3) La doctrina del fluir universal se halla caricaturizada por Platón, y es difícil suponer que nadie la haya sostenido nunca en la forma extrema que él le da. Supongamos, por ejemplo, que los colores que vemos varían continuamente. La palabra rojo se aplica a muchos matices, y si decimos «veo algo rojo», no hay razón para que esto no sea cierto durante el tiempo necesario para decirlo. Platón obtiene un resultado aplicando a procesos de cambio continuo oposiciones lógicas como el percibir y no percibir, el saber y no saber. Sin embargo, no sirven para describir tales procesos. Supongamos que observamos en un día de niebla a un hombre que se aleja de nosotros por un camino: es cada vez más difícil ver, y llega un momento en que ya estamos seguros de no verle, pero hay un período intermedio dudoso. Las oposiciones lógicas han sido inventadas para nuestra conveniencia, pero el cambio continuo requiere un aparato cuantitativo cuya posibilidad ignora Platón. Lo que él dice sobre el tema rebasa la medida.

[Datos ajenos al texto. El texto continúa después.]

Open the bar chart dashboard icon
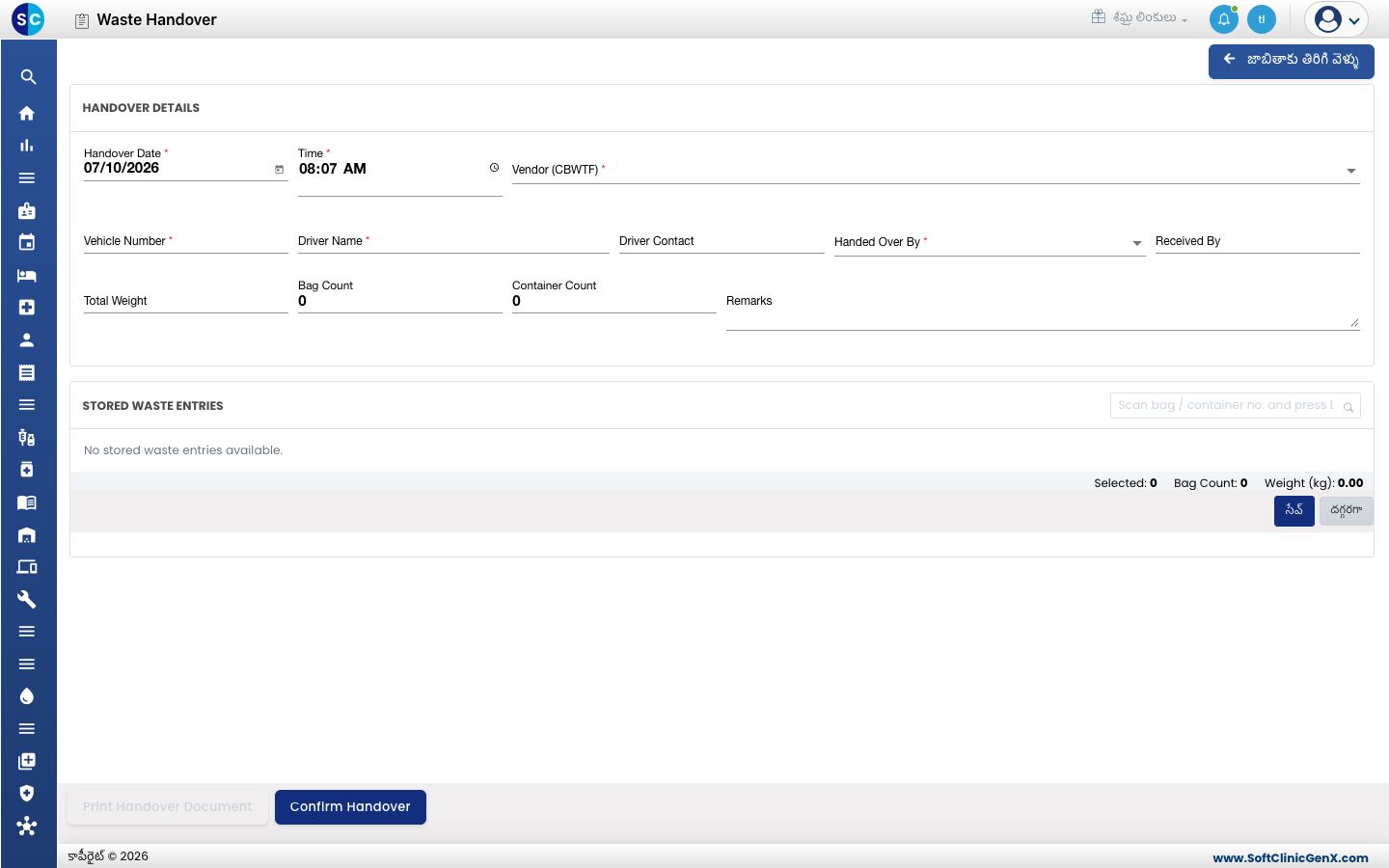The width and height of the screenshot is (1389, 868). click(x=27, y=146)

Al mismo tiempo debe admitirse que, so pena de que las palabras tengan significados fijos, el habla sería imposible. Aquí es demasiado fácil ser absoluto. Las palabras cambian de significado; por ejemplo, la palabra idea. Sólo por un gran proceso de educación aprendemos a dar a esta palabra algo parecido al significado que le dio Platón. Es necesario que los cambios en el significado de las palabras sean más lentos que los cambios que las palabras describen; pero no es necesario que no haya cambios en las significaciones de las palabras. Quizá esto no se refiera a las palabras abstractas de la lógica y de las matemáticas; como hemos visto, estas palabras solamente se aplican a la forma, no al tema, de las proposiciones. Aquí hallamos otra vez que la lógica y las matemáticas son especiales. Platón, bajo la influencia de los pitagóricos, asimiló en demasía otros conocimientos a las matemáticas. Compartió este error con muchos de los más grandes filósofos, pero, sin embargo, sigue siendo una equivocación.